Whenever sobriety is discussed, the topic of “meetings” is always brought up. Alcoholics (or Narcotics) Anonymous (AA/NA) is the most well-known path to sobriety and meetings are a huge part of their program. If you have any problem, the solution is always to attend a meeting and/or work the steps. In theory, that is a great idea. However, that doesn’t work for every situation.
In my four and a half years of sobriety, I have been questioned countless times about not being in a 12-step group.
People are always so surprised and confused when I tell them AA did not work for me.
Many people that belong to AA will tell me to “get to a meeting now,” because my life depends on it. I don’t need to attend AA meetings to stay sober. As a member of Sober Mommies, I have a large group of women who support me. But more importantly, I have an even closer group of friends with me all the time…on my phone.
We call each other “pocket besties.” We don’t all live near each other, nor have we all met in person, but they know me better than anyone else. We have a group chat going all day, every day. It is our safe place. We can (and do) discuss everything going on in our lives.

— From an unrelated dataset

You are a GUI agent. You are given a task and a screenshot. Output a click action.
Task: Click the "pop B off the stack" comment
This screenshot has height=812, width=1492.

In AA, they have a rule “what is said here, stays here.” But people are imperfect, so you can never guarantee that your secrets are safe. Many of my high school “friends” shared private details of my life and used them to bully me. Even a few of my closest friends from college have repeated things I had told them in confidence. This has led to me hesitating when opening up to women. It is different with my pocket besties. We know we can trust each other.

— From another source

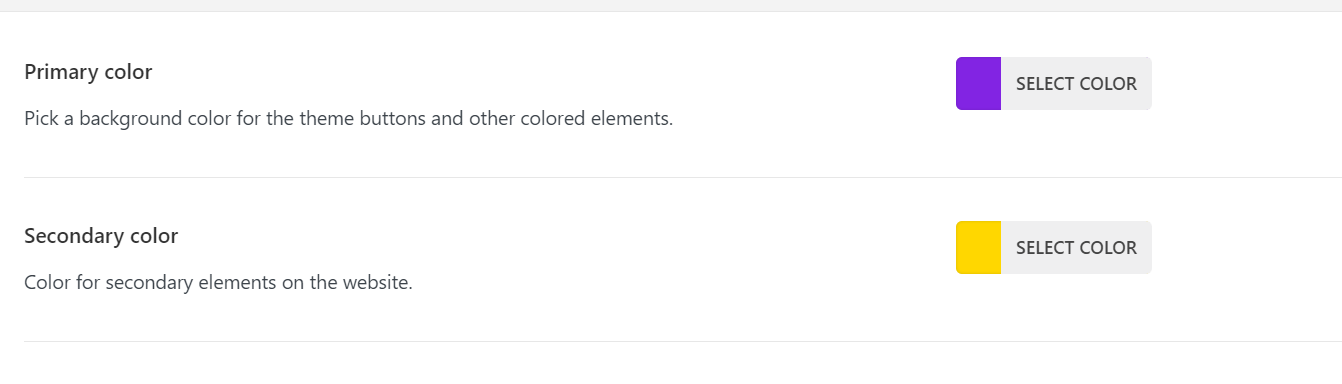Open SELECT COLOR for Primary color
Screen dimensions: 1342x384
[x=1076, y=84]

I know that anything I say in our chat is safe with these women. I never have to worry about them turning on me and spreading hateful gossip or sharing my secrets.
Another thing I love about my pocket besties is that, while we do have similarities, we are also very different. We all do different things in life and have a wide range of knowledge. If one of us has a question or problem, it is almost guaranteed that someone in our group has the answer. If not, we know someone that does. We have different strengths, so we are able to help when one of us needs it.

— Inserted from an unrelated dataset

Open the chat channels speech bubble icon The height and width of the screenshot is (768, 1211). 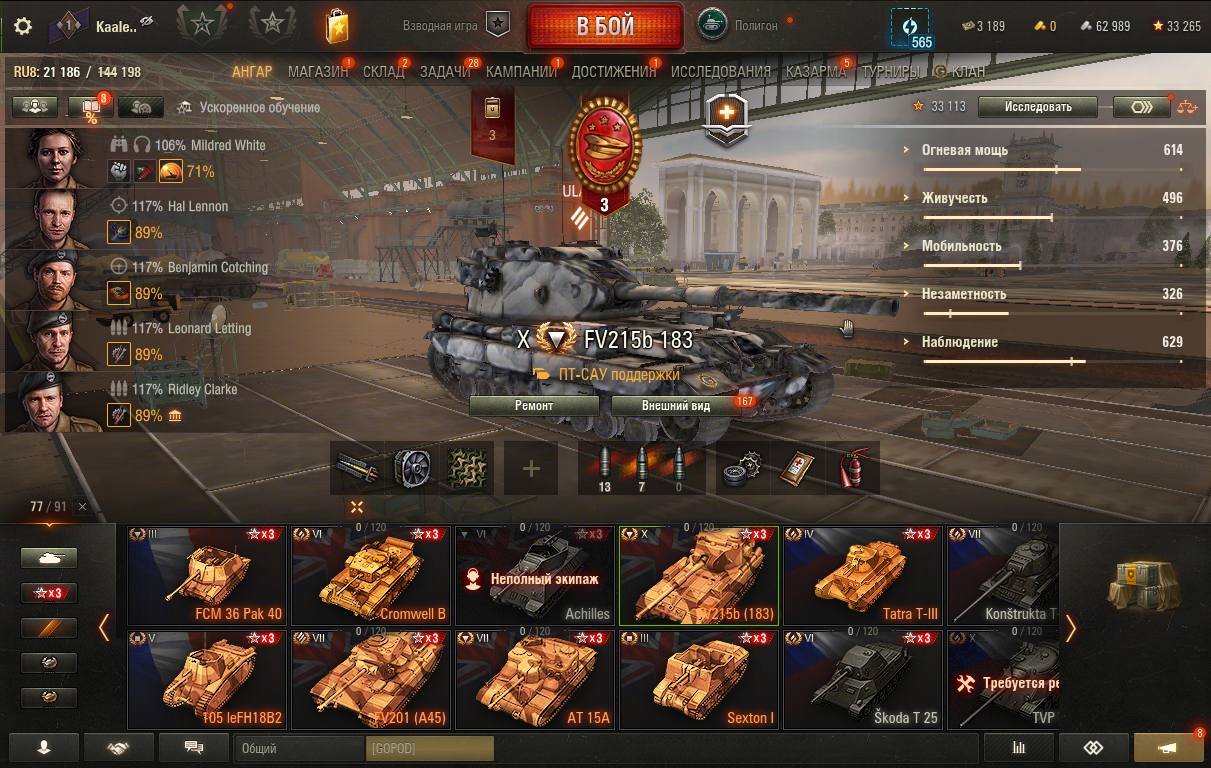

Going to an AA meeting can be difficult for many people. You may have to arrange childcare or find transportation. If you don’t live in a big city, you may have trouble finding a meeting that fits in your schedule. I can reach one of my pocket besties within seconds. I can immediately get that feeling of community and support. Also, cravings, emotions, and problems can occur at any time, day or night. If I wake up at 4 AM and need support, my friends are there.
We are always supportive, but we’re also honest with each other. I know I can count on them to give me truthful feedback, not just say what I want to hear. But the other side of that is they are still able to be supportive and kind. In 12-step meetings, sometimes people are rude in the name of being “honest” to “save your life.” It is not difficult to be honest, while also being kind.
I can always count on my pocket besties to tell me the truth while being loving and supportive.
Every benefit of an AA/NA meeting is surpassed with our group chat. My besties give (and receive) unconditional love and support. They have taught me to how to trust, love and how to love myself. They give amazing and thoughtful advice. I am so grateful for my pocket besties and our chat.